Copy out the data below word for word, beginning at its start and stopping after the line containing "Speichern und weiter [button] (304, 348)". Leave the pictures out of your answer.

>> Begin

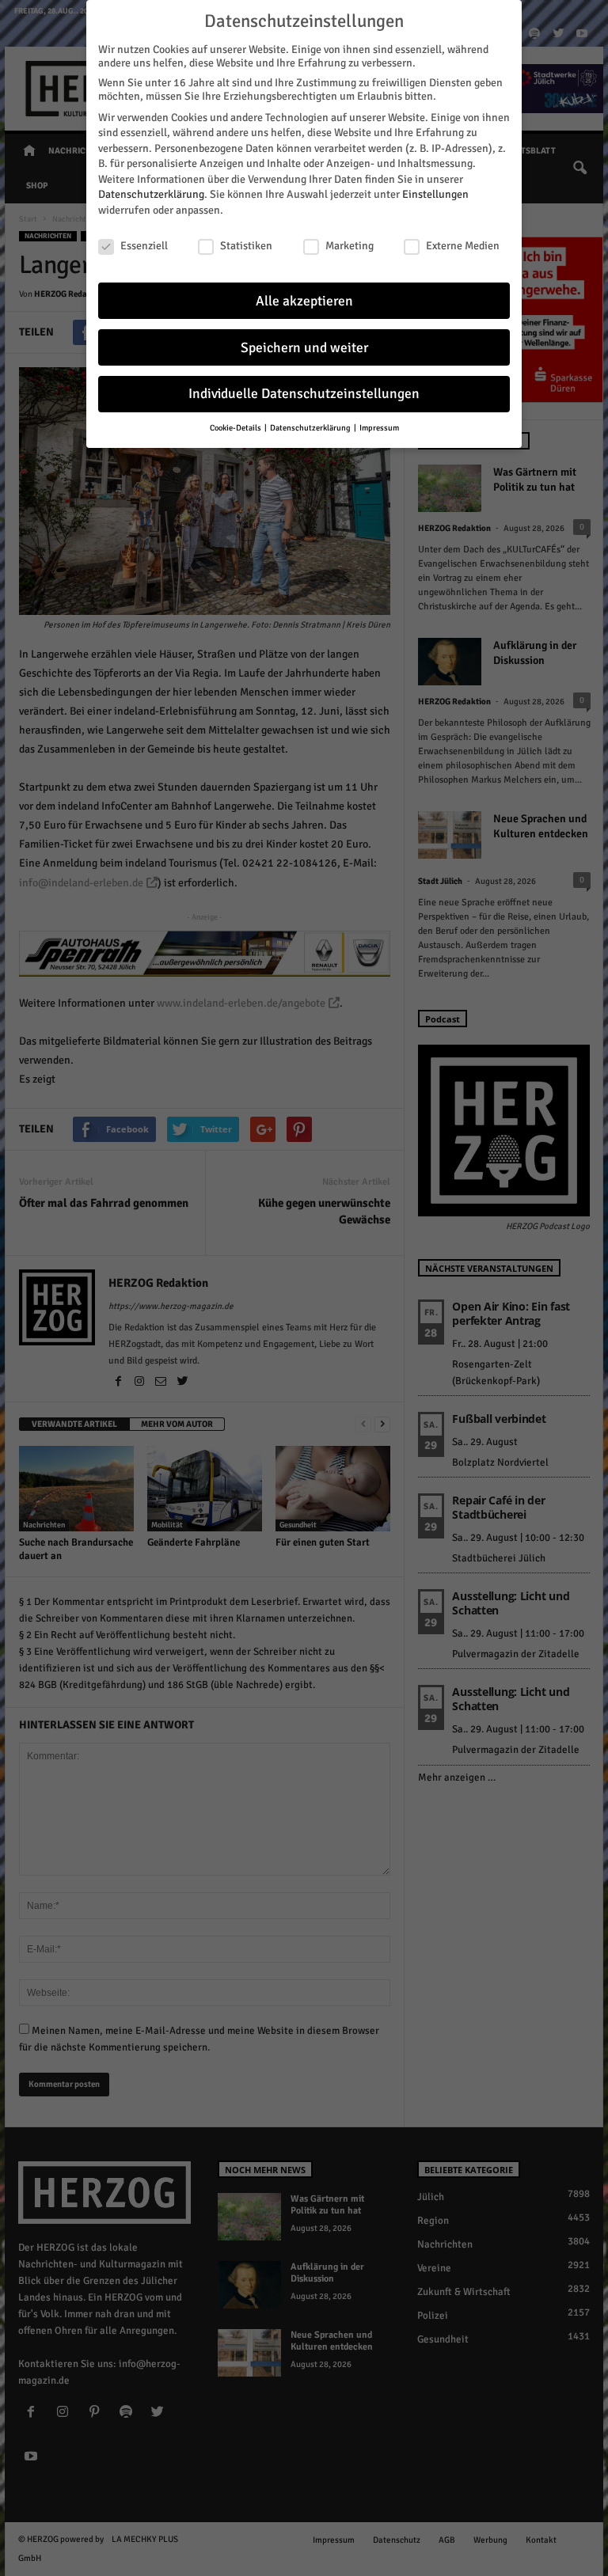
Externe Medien (463, 245)
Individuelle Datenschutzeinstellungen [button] (304, 393)
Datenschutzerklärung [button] (311, 428)
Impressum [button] (379, 428)
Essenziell (144, 245)
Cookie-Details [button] (236, 428)
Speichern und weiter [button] (304, 348)
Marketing (349, 245)
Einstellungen (435, 194)
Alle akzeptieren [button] (304, 301)
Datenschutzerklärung (151, 194)
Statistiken (246, 245)
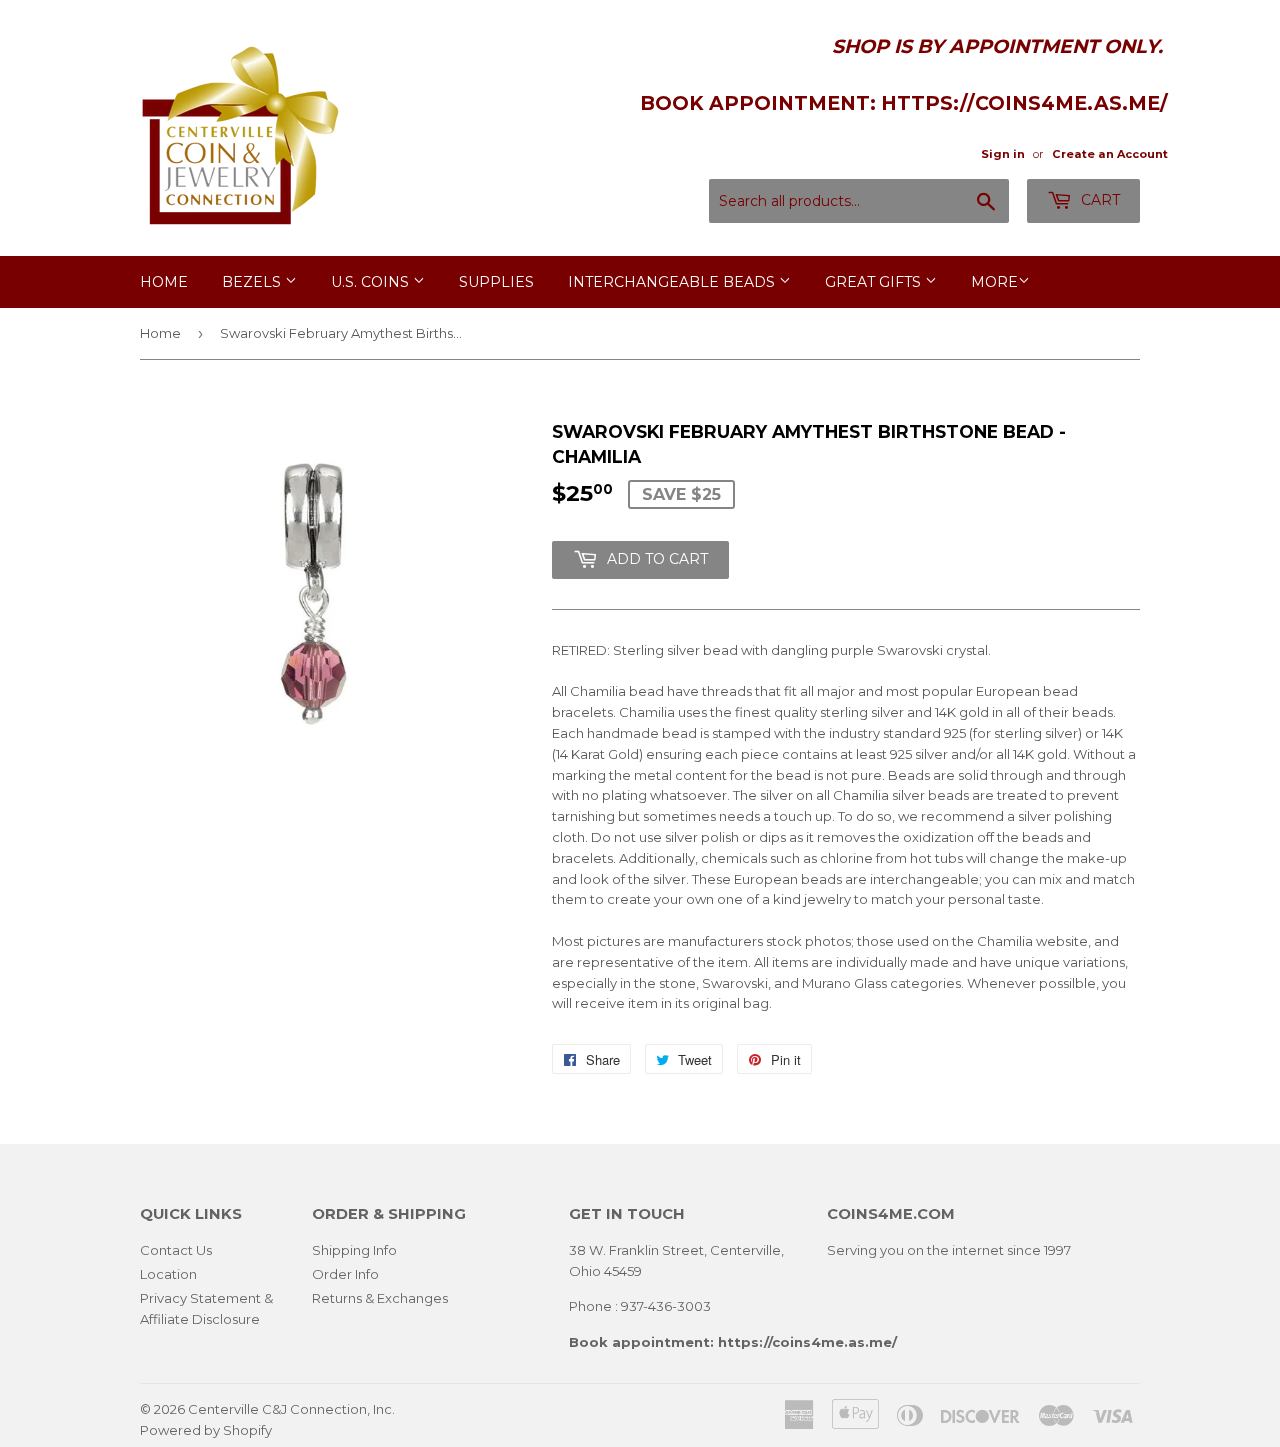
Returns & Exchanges (380, 1298)
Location (168, 1274)
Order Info (345, 1274)
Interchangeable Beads (673, 282)
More (994, 282)
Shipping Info (354, 1250)
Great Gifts (875, 282)
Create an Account (1110, 154)
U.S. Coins (372, 282)
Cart (1098, 200)
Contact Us (176, 1250)
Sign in (1003, 154)
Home (164, 282)
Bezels (253, 282)
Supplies (496, 282)
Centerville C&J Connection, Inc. (291, 1409)
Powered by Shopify (206, 1430)
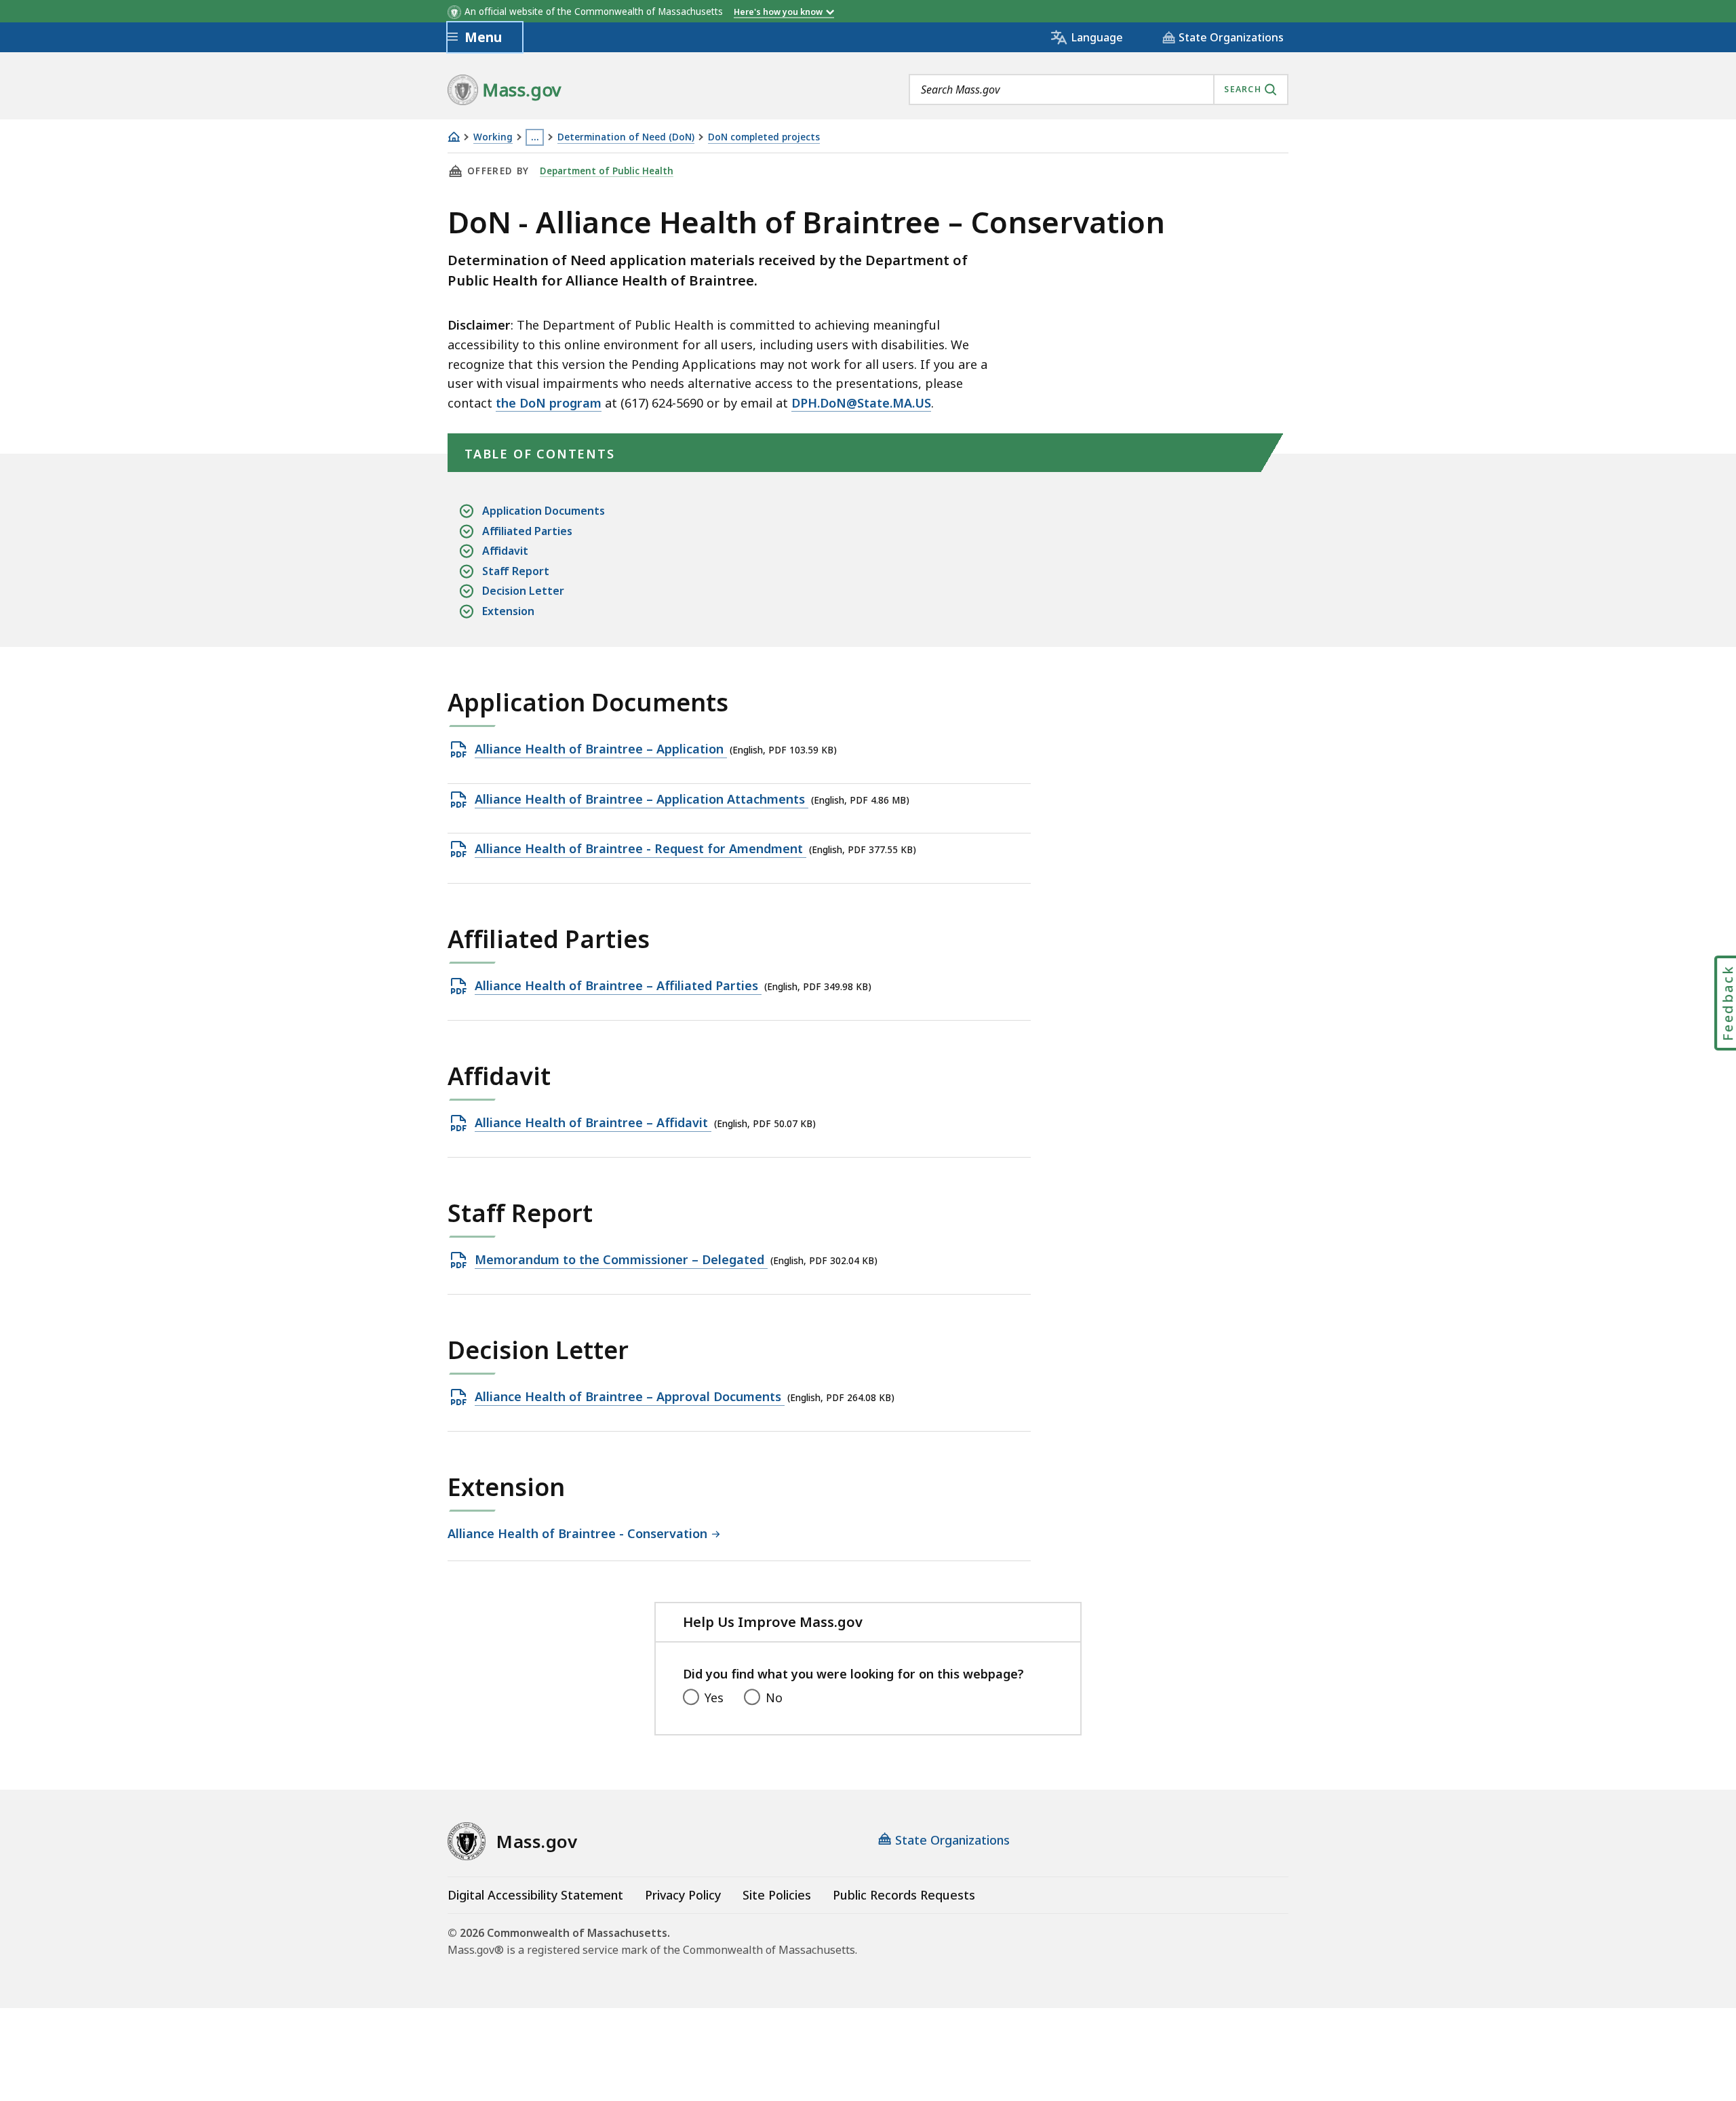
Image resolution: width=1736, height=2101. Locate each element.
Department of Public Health (606, 171)
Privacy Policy (683, 1895)
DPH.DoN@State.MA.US (861, 403)
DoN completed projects (764, 137)
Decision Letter (523, 590)
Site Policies (777, 1895)
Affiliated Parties (527, 531)
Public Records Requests (904, 1895)
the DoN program (548, 403)
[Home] (454, 136)
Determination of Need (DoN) (625, 137)
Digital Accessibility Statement (535, 1895)
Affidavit (505, 550)
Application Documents (543, 510)
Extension (508, 611)
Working (493, 137)
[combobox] (1098, 89)
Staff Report (515, 571)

>> End

Task solution:
Externe Medien (463, 245)
Individuelle Datenschutzeinstellungen [button] (304, 393)
Datenschutzerklärung [button] (311, 428)
Impressum [button] (379, 428)
Essenziell (144, 245)
Cookie-Details [button] (236, 428)
Speichern und weiter [button] (304, 348)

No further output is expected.